L'UKRAINE N'EST PAS UN "CORDON SANITAIRE" ENTRE LA RUSSIE ET L'OCCIDENT
lundi 13 décembre 2004

Il est prématuré d'analyser les conséquences des événements dramatiques qui se déroulent en Ukraine. La collision provoquée par l'élection présidentielle, la confrontation entre le pouvoir et l'opposition ne sont pas encore achevées. Selon toute évidence, conformément au verdict de la Cour suprême de l'Ukraine, le second tour de l'élection présidentielle (un précédent juridique assez inhabituel dans la pratique mondiale) sera de nouveau organisé. Une réforme du système politique prévoyant le transfert d'une partie des pouvoirs du Président au gouvernement et au Parlement, ainsi que la modification de la législation électorale, auront lieu.

Cependant, il est déjà clair que ce qui s'est produit et se produit actuellement en Ukraine exercera une influence profonde non seulement sur l'avenir de ce pays, mais aussi sur la situation politique en Russie, sur les rapports russo-ukrainiens, sur les rapports entre la Russie et l'Union européenne et, plus largement, sur les relations entre la Russie et l'Occident. On peut affirmer, sans exagération, que la crise en Ukraine et la manière dont elle sera finalement réglée détermineront, à bien des égards, l'image de la future Europe.

● DONNÉES FOURNIES
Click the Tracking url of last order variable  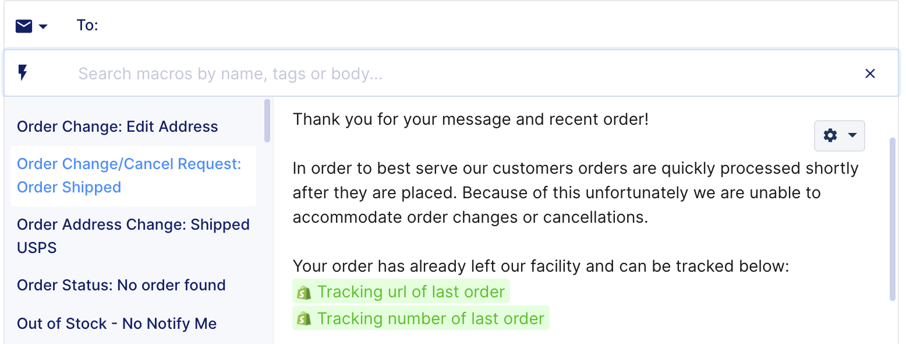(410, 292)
---
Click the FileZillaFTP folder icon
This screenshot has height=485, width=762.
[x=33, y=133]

● CONSIGNE
Recopiez mot pour mot le passage de l'extrait sur la crise en Ukraine, en commençant à « Il est prématuré » et en finissant à « électorale, auront lieu. ».

● RÉSULTAT DE L'EXERCICE
Il est prématuré d'analyser les conséquences des événements dramatiques qui se déroulent en Ukraine. La collision provoquée par l'élection présidentielle, la confrontation entre le pouvoir et l'opposition ne sont pas encore achevées. Selon toute évidence, conformément au verdict de la Cour suprême de l'Ukraine, le second tour de l'élection présidentielle (un précédent juridique assez inhabituel dans la pratique mondiale) sera de nouveau organisé. Une réforme du système politique prévoyant le transfert d'une partie des pouvoirs du Président au gouvernement et au Parlement, ainsi que la modification de la législation électorale, auront lieu.